> [Written problem] Reproduce the following material word for word, keeping every line and its order unchanged.

> [Input for this task]
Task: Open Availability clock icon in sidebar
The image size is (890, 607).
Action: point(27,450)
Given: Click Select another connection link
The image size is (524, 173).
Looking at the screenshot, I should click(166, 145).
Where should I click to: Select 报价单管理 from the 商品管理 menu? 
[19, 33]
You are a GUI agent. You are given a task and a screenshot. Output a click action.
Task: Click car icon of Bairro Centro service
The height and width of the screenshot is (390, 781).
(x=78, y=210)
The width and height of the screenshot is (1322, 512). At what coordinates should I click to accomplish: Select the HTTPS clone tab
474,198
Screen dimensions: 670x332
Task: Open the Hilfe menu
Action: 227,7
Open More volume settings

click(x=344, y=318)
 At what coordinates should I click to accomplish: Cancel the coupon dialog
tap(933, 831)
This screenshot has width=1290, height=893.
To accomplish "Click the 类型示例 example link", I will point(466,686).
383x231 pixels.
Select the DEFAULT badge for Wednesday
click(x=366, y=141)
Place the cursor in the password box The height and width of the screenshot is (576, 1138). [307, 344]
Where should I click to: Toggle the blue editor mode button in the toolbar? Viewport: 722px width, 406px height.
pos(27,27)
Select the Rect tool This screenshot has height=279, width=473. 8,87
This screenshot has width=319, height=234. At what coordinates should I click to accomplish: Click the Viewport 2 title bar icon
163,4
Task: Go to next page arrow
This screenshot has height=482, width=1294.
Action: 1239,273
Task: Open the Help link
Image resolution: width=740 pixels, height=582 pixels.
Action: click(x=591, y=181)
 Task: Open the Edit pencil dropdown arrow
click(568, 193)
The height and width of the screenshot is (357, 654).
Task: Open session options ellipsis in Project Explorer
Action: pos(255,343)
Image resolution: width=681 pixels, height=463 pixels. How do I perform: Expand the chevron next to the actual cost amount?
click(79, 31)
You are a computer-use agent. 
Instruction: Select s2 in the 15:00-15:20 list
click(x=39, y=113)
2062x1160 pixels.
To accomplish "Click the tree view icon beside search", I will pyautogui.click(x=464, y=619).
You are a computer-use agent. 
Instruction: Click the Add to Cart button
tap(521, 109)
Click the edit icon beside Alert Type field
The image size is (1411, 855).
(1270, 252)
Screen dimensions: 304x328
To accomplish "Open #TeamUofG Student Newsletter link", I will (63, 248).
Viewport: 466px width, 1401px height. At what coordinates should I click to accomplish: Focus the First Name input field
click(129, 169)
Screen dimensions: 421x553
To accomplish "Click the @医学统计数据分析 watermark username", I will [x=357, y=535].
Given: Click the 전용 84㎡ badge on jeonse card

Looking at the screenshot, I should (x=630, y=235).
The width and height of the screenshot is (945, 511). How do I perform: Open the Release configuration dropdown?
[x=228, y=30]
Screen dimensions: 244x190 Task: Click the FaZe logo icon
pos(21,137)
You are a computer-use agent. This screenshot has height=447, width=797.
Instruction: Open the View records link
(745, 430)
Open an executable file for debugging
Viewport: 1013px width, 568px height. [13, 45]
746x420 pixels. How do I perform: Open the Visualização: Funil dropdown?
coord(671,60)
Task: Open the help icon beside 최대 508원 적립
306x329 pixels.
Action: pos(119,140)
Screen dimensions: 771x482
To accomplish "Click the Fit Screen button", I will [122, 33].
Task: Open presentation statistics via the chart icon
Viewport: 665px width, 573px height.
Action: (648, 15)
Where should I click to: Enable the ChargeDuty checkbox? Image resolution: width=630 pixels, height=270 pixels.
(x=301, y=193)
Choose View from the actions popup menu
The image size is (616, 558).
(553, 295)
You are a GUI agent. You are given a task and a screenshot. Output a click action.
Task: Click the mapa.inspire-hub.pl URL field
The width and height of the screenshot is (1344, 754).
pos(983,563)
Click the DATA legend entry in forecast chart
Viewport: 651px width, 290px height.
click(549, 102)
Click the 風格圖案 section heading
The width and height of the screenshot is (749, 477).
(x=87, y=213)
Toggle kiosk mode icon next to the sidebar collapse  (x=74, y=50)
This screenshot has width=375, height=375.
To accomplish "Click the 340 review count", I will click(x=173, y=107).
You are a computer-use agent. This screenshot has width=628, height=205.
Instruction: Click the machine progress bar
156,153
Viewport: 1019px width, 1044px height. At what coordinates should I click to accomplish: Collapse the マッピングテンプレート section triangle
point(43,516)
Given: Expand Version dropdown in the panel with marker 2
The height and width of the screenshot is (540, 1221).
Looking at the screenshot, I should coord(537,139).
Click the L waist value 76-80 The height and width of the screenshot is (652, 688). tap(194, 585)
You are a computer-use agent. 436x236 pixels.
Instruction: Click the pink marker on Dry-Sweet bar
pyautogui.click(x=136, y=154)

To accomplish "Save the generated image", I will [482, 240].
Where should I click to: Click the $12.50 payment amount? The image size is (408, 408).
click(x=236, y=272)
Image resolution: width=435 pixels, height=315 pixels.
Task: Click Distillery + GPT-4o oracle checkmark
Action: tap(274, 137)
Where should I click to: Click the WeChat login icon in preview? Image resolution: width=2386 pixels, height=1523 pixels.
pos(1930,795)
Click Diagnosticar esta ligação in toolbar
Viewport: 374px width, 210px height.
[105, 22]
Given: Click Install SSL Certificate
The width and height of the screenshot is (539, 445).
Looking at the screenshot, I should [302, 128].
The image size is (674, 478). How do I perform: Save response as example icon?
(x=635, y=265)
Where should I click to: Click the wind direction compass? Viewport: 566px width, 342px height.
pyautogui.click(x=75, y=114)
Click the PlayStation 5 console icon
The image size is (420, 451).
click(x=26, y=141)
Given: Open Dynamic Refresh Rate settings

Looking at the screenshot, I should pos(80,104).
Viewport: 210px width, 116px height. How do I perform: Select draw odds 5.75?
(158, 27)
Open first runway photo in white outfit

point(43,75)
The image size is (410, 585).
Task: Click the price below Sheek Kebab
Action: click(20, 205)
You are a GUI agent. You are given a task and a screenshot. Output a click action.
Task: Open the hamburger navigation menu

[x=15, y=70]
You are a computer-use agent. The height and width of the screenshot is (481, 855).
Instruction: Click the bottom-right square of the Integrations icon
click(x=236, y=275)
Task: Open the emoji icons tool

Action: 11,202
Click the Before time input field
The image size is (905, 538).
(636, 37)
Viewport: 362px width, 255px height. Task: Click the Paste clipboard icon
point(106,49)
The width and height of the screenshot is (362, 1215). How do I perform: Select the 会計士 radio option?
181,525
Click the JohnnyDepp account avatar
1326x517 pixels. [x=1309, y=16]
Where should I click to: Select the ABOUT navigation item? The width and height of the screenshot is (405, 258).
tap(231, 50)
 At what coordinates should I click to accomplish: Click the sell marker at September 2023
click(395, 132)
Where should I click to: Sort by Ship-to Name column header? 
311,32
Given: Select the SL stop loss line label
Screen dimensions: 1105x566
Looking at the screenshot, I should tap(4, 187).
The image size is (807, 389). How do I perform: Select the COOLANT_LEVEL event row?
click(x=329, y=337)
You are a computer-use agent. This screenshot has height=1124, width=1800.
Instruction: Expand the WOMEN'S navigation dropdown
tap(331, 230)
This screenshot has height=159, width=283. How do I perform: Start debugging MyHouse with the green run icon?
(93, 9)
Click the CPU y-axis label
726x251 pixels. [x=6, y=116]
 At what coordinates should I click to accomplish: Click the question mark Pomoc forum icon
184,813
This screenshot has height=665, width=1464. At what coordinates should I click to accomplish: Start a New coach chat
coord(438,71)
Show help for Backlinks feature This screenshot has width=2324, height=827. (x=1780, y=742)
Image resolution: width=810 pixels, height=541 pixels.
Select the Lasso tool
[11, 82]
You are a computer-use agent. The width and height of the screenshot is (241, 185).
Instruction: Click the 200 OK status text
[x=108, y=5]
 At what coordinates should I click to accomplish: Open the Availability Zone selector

> [Complete output]
Task: Open Availability clock icon in sidebar
The image size is (890, 607).
Action: point(27,450)
Given: Click Select another connection link
The image size is (524, 173).
Looking at the screenshot, I should click(166, 145).
Where should I click to: Select 报价单管理 from the 商品管理 menu? 
[19, 33]
You are a GUI agent. You are given a task and a screenshot. Output a click action.
Task: Click car icon of Bairro Centro service
The height and width of the screenshot is (390, 781).
(x=78, y=210)
The width and height of the screenshot is (1322, 512). At what coordinates should I click to accomplish: Select the HTTPS clone tab
474,198
Screen dimensions: 670x332
Task: Open the Hilfe menu
Action: 227,7
Open More volume settings

click(x=344, y=318)
 At what coordinates should I click to accomplish: Cancel the coupon dialog
tap(933, 831)
This screenshot has width=1290, height=893.
To accomplish "Click the 类型示例 example link", I will point(466,686).
383x231 pixels.
Select the DEFAULT badge for Wednesday
click(x=366, y=141)
Place the cursor in the password box The height and width of the screenshot is (576, 1138). [307, 344]
Where should I click to: Toggle the blue editor mode button in the toolbar? Viewport: 722px width, 406px height.
pos(27,27)
Select the Rect tool This screenshot has height=279, width=473. 8,87
This screenshot has width=319, height=234. At what coordinates should I click to accomplish: Click the Viewport 2 title bar icon
163,4
Task: Go to next page arrow
This screenshot has height=482, width=1294.
Action: 1239,273
Task: Open the Help link
Image resolution: width=740 pixels, height=582 pixels.
Action: click(x=591, y=181)
 Task: Open the Edit pencil dropdown arrow
click(568, 193)
The height and width of the screenshot is (357, 654).
Task: Open session options ellipsis in Project Explorer
Action: pos(255,343)
Image resolution: width=681 pixels, height=463 pixels. How do I perform: Expand the chevron next to the actual cost amount?
click(79, 31)
You are a computer-use agent. 
Instruction: Select s2 in the 15:00-15:20 list
click(x=39, y=113)
2062x1160 pixels.
To accomplish "Click the tree view icon beside search", I will pyautogui.click(x=464, y=619).
You are a computer-use agent. 
Instruction: Click the Add to Cart button
tap(521, 109)
Click the edit icon beside Alert Type field
The image size is (1411, 855).
(1270, 252)
Screen dimensions: 304x328
To accomplish "Open #TeamUofG Student Newsletter link", I will (63, 248).
Viewport: 466px width, 1401px height. At what coordinates should I click to accomplish: Focus the First Name input field
click(129, 169)
Screen dimensions: 421x553
To accomplish "Click the @医学统计数据分析 watermark username", I will [x=357, y=535].
Given: Click the 전용 84㎡ badge on jeonse card

Looking at the screenshot, I should (x=630, y=235).
The width and height of the screenshot is (945, 511). How do I perform: Open the Release configuration dropdown?
[x=228, y=30]
Screen dimensions: 244x190 Task: Click the FaZe logo icon
pos(21,137)
You are a computer-use agent. This screenshot has height=447, width=797.
Instruction: Open the View records link
(745, 430)
Open an executable file for debugging
Viewport: 1013px width, 568px height. [13, 45]
746x420 pixels. How do I perform: Open the Visualização: Funil dropdown?
coord(671,60)
Task: Open the help icon beside 최대 508원 적립
306x329 pixels.
Action: pos(119,140)
Screen dimensions: 771x482
To accomplish "Click the Fit Screen button", I will [122, 33].
Task: Open presentation statistics via the chart icon
Viewport: 665px width, 573px height.
Action: (648, 15)
Where should I click to: Enable the ChargeDuty checkbox? Image resolution: width=630 pixels, height=270 pixels.
(x=301, y=193)
Choose View from the actions popup menu
The image size is (616, 558).
(553, 295)
You are a GUI agent. You are given a task and a screenshot. Output a click action.
Task: Click the mapa.inspire-hub.pl URL field
The width and height of the screenshot is (1344, 754).
pos(983,563)
Click the DATA legend entry in forecast chart
Viewport: 651px width, 290px height.
click(549, 102)
Click the 風格圖案 section heading
The width and height of the screenshot is (749, 477).
(x=87, y=213)
Toggle kiosk mode icon next to the sidebar collapse  (x=74, y=50)
This screenshot has width=375, height=375.
To accomplish "Click the 340 review count", I will click(x=173, y=107).
You are a computer-use agent. This screenshot has width=628, height=205.
Instruction: Click the machine progress bar
156,153
Viewport: 1019px width, 1044px height. At what coordinates should I click to accomplish: Collapse the マッピングテンプレート section triangle
point(43,516)
Given: Expand Version dropdown in the panel with marker 2
The height and width of the screenshot is (540, 1221).
Looking at the screenshot, I should coord(537,139).
Click the L waist value 76-80 The height and width of the screenshot is (652, 688). tap(194, 585)
You are a computer-use agent. 436x236 pixels.
Instruction: Click the pink marker on Dry-Sweet bar
pyautogui.click(x=136, y=154)

To accomplish "Save the generated image", I will [482, 240].
Where should I click to: Click the $12.50 payment amount? The image size is (408, 408).
click(x=236, y=272)
Image resolution: width=435 pixels, height=315 pixels.
Task: Click Distillery + GPT-4o oracle checkmark
Action: tap(274, 137)
Where should I click to: Click the WeChat login icon in preview? Image resolution: width=2386 pixels, height=1523 pixels.
pos(1930,795)
Click Diagnosticar esta ligação in toolbar
Viewport: 374px width, 210px height.
[105, 22]
Given: Click Install SSL Certificate
The width and height of the screenshot is (539, 445).
Looking at the screenshot, I should [302, 128].
The image size is (674, 478). How do I perform: Save response as example icon?
(x=635, y=265)
Where should I click to: Click the wind direction compass? Viewport: 566px width, 342px height.
pyautogui.click(x=75, y=114)
Click the PlayStation 5 console icon
The image size is (420, 451).
click(x=26, y=141)
Given: Open Dynamic Refresh Rate settings

Looking at the screenshot, I should pos(80,104).
Viewport: 210px width, 116px height. How do I perform: Select draw odds 5.75?
(158, 27)
Open first runway photo in white outfit

point(43,75)
The image size is (410, 585).
Task: Click the price below Sheek Kebab
Action: click(20, 205)
You are a GUI agent. You are given a task and a screenshot. Output a click action.
Task: Open the hamburger navigation menu

[x=15, y=70]
You are a computer-use agent. The height and width of the screenshot is (481, 855).
Instruction: Click the bottom-right square of the Integrations icon
click(x=236, y=275)
Task: Open the emoji icons tool

Action: 11,202
Click the Before time input field
The image size is (905, 538).
(636, 37)
Viewport: 362px width, 255px height. Task: Click the Paste clipboard icon
point(106,49)
The width and height of the screenshot is (362, 1215). How do I perform: Select the 会計士 radio option?
181,525
Click the JohnnyDepp account avatar
1326x517 pixels. [x=1309, y=16]
Where should I click to: Select the ABOUT navigation item? The width and height of the screenshot is (405, 258).
tap(231, 50)
 At what coordinates should I click to accomplish: Click the sell marker at September 2023
click(395, 132)
Where should I click to: Sort by Ship-to Name column header? 
311,32
Given: Select the SL stop loss line label
Screen dimensions: 1105x566
Looking at the screenshot, I should tap(4, 187).
The image size is (807, 389). How do I perform: Select the COOLANT_LEVEL event row?
click(x=329, y=337)
You are a computer-use agent. This screenshot has height=1124, width=1800.
Instruction: Expand the WOMEN'S navigation dropdown
tap(331, 230)
This screenshot has height=159, width=283. How do I perform: Start debugging MyHouse with the green run icon?
(93, 9)
Click the CPU y-axis label
726x251 pixels. [x=6, y=116]
 At what coordinates should I click to accomplish: Click the question mark Pomoc forum icon
184,813
This screenshot has height=665, width=1464. At what coordinates should I click to accomplish: Start a New coach chat
coord(438,71)
Show help for Backlinks feature This screenshot has width=2324, height=827. (x=1780, y=742)
Image resolution: width=810 pixels, height=541 pixels.
Select the Lasso tool
[11, 82]
You are a computer-use agent. The width and height of the screenshot is (241, 185).
Instruction: Click the 200 OK status text
[x=108, y=5]
 At what coordinates should I click to accomplish: Open the Availability Zone selector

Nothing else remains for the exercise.